Section: Application Domains

Self-adaptive and reconfigurable computing systems in HPC and the IoT

We are attacking the problem of designing well-regulated and efficient self-adaptive computing systems by the development of novel strategies for systems management.

The kind of systems we typically target involve relatively coarse grained computation tasks (e.g. image processing or HPC tasks, components or services), assembled in workflows, application dependency graphs, or composites. At that level, there can be parallel and conditional branches, as well as choices that can be made between alternative branches, corresponding to different ways to perform that part of the application. Such tasks can be achieved following a choice of implementations or versions, such as in service oriented approaches. Each implementation has its own characteristics and requirements, e.g., w.r.t. resources consumed and QoS offered. The systems execution infrastructures present heterogeneity, with different computing processors, a variety of peripheral devices (e.g., I/O, video port, accelerators), and different means of communications. This hardware or middleware level also presents adaptation potential e.g., in varying quantities of resources or sleep and stand-by modes.
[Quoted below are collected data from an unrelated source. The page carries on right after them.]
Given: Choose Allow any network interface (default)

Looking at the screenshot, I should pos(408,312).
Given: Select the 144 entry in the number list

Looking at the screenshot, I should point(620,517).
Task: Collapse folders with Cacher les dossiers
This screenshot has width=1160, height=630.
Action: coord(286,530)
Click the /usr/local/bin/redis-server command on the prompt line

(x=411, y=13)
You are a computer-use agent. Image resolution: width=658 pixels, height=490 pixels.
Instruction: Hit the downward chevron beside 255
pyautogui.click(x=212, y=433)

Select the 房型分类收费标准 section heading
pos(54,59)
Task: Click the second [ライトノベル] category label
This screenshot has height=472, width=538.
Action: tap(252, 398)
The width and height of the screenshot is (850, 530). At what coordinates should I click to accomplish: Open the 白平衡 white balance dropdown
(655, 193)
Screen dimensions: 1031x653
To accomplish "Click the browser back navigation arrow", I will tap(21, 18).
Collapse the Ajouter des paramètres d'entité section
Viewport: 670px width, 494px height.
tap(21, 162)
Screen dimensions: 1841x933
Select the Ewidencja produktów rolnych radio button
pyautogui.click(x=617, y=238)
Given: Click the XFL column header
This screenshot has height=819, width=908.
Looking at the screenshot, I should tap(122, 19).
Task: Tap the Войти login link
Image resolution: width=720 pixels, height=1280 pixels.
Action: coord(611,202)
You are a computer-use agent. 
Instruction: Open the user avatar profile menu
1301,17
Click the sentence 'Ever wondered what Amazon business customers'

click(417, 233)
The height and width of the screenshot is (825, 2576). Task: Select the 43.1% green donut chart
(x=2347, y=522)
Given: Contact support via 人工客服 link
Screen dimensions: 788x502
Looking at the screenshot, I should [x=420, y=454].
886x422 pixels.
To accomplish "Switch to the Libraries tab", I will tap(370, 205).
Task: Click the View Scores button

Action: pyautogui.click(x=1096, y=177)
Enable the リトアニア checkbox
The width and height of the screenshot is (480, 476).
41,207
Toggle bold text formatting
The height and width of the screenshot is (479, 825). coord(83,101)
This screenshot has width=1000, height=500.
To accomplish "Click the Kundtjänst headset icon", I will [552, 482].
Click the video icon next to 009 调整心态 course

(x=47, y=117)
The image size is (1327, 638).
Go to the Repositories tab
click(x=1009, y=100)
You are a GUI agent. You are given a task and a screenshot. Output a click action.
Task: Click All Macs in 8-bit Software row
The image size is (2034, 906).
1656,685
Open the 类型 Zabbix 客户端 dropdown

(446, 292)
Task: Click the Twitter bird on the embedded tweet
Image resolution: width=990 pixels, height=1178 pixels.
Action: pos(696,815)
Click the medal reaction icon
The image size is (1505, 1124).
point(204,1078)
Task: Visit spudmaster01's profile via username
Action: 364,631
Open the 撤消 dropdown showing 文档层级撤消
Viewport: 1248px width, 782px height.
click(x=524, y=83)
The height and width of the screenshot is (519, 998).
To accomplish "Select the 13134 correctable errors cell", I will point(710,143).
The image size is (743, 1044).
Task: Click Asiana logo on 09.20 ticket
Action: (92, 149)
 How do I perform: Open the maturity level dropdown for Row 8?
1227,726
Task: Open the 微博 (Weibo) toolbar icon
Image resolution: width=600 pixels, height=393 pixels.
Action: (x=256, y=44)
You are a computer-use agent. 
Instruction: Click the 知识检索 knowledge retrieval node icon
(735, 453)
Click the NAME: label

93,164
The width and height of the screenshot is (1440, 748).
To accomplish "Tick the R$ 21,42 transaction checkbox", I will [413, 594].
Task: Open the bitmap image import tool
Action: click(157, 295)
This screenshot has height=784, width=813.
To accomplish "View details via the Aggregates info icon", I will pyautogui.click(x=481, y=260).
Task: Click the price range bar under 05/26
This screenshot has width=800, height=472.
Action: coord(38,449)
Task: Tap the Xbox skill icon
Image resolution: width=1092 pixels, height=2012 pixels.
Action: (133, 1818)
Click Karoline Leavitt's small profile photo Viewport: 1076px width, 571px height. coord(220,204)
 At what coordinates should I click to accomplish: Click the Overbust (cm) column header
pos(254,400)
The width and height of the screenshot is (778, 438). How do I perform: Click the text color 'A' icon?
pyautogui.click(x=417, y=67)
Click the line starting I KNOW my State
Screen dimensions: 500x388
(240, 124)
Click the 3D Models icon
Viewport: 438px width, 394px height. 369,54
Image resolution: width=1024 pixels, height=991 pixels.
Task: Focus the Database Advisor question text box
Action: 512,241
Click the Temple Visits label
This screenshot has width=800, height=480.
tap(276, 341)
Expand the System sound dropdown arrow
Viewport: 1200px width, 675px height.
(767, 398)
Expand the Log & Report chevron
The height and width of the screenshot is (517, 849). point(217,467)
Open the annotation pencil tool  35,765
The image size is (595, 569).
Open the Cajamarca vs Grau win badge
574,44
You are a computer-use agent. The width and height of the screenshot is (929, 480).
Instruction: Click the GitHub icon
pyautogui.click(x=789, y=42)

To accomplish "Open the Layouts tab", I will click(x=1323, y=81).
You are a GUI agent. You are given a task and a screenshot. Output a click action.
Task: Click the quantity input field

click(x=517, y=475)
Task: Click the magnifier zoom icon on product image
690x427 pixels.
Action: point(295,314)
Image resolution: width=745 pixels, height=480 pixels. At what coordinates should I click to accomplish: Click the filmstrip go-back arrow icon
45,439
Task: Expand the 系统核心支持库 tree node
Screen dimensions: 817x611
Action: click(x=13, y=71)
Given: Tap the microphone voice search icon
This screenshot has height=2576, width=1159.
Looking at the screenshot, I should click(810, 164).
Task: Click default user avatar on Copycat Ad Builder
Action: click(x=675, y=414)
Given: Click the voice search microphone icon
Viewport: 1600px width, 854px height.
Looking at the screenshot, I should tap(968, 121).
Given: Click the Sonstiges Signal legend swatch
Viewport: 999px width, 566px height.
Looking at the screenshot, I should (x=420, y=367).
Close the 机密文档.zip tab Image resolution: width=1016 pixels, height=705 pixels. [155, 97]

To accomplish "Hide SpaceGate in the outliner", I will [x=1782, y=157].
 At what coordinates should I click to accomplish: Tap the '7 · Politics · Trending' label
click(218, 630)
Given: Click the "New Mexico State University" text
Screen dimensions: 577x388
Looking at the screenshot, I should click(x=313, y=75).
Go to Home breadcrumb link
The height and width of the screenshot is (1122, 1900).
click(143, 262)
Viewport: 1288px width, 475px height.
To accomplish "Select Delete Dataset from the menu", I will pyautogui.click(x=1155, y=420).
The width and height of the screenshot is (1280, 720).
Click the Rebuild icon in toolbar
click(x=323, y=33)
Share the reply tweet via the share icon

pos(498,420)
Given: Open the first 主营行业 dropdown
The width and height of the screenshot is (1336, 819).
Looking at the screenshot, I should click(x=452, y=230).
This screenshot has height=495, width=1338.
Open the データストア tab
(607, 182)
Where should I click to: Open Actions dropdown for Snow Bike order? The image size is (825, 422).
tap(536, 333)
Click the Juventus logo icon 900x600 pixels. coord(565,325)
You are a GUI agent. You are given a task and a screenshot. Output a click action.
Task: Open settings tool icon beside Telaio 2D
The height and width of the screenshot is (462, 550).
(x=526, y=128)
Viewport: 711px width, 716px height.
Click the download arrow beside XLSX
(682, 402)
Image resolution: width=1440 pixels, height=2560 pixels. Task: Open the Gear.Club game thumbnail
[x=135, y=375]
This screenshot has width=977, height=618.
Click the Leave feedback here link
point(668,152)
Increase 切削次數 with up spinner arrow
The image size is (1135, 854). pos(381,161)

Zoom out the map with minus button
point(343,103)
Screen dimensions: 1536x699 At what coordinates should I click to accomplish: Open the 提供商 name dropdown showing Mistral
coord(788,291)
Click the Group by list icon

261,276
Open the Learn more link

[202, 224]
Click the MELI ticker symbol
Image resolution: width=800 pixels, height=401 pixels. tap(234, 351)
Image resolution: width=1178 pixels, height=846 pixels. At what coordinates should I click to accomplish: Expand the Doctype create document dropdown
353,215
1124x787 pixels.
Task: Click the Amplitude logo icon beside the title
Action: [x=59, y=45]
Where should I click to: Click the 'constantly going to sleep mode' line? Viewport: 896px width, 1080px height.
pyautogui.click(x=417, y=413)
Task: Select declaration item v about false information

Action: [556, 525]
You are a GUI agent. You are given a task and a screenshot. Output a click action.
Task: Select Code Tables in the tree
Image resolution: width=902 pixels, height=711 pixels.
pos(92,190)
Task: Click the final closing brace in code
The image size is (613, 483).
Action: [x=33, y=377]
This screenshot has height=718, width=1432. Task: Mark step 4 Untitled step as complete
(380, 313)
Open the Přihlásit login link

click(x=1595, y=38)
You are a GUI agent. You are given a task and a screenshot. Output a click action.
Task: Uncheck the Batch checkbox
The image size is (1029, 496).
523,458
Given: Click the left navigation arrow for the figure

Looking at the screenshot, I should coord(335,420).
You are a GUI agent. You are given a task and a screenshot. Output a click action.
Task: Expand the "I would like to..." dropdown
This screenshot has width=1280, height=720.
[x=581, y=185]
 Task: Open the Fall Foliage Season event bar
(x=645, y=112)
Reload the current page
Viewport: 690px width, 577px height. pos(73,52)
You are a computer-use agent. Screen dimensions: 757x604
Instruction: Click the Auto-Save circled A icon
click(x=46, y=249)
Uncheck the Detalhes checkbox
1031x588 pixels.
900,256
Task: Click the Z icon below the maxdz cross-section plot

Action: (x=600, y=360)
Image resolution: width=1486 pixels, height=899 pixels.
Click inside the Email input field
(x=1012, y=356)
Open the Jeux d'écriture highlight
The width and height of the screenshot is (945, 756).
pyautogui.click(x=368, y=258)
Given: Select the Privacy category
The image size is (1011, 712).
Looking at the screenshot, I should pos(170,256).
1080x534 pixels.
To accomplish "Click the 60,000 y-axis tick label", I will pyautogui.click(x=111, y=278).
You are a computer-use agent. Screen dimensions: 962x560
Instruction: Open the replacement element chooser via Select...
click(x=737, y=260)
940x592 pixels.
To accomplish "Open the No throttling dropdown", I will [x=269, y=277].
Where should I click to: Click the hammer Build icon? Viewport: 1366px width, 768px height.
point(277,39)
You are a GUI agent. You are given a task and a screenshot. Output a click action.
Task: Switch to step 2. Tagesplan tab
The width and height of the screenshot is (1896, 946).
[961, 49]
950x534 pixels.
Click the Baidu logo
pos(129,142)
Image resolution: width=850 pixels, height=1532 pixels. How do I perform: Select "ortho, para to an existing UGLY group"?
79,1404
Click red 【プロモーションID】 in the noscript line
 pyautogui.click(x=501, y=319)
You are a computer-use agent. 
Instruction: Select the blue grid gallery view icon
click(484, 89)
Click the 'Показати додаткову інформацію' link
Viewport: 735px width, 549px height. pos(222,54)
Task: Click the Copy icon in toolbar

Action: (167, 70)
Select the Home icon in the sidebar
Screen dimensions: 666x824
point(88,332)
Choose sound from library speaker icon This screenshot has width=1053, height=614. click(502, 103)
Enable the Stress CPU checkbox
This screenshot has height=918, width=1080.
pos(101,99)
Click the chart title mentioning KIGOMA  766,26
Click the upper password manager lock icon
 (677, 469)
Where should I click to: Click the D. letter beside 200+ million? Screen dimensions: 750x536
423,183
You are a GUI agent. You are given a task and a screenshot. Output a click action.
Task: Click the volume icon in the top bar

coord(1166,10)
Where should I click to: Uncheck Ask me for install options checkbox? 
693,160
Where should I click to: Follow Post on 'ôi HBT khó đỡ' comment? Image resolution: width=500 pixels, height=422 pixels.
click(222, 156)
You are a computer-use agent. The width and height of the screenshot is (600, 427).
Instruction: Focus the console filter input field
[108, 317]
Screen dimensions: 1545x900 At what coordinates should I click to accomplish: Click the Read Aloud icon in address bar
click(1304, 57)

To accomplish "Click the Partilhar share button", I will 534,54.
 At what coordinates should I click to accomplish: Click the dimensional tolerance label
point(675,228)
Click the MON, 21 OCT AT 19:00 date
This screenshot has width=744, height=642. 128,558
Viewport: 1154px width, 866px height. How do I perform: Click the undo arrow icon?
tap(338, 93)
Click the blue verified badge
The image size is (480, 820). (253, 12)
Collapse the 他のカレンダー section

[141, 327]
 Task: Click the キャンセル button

The kinds of control problems encountered in these adaptive systems concern the navigation in the configurations space defined by choice points at the levels of applications, tasks, and architecture. Upon events or conditions triggering reconfiguration and adaptation, the controller has to choose a next configuration where, on the one hand, all consistency constraints are satisfied w.r.t. dependencies and resources requirements. On the other hand, it has to apply a policy or strategy deciding between correct configurations which one to chose e.g. by optimizing one or more criteria, or by insuring reachability of some later configuration (goal or fallback). This targeted class of computing systems we consider is mid-sized, in the sense that the combinatorial complexity is large enough for manual solving to be impossible, while remaining within the range where supervisory control techniques are tractable. The pace of control is more sporadic, and slower than the instruction-level computation performance within the coarse-grained tasks.

The objectives of Ctrl-A will be achieved and evaluated in both of our main application domains, thereby exhibiting their similarities from the point of view of reconfiguration control. A first application domain is High Performance Computing. In this area, we currently focus especially on the management of Dynamic Partial Reconfiguration in FPGA based hardware, at the level of middleware. Here the particular application we consider is, as in our ANR project HPeC starting end of 2015, video image flow processing for smart cameras implemented on DPR FPGASs themselves embedded in drones.

A second general application domain to confront our models is the Internet of Things (IoT), more specifically self-adaptive middleware platforms for Smart Environments, or Industry 4.0 related topics, like SCADA. We focus on providing coordination components and controllers of software components and services, or rule-based middleware platforms. The adaptation problems concern both the functional aspects of the applications in a smart building, and the middleware support deployment and reconfiguration issues. We are considering perspectives concerning self-protection and security.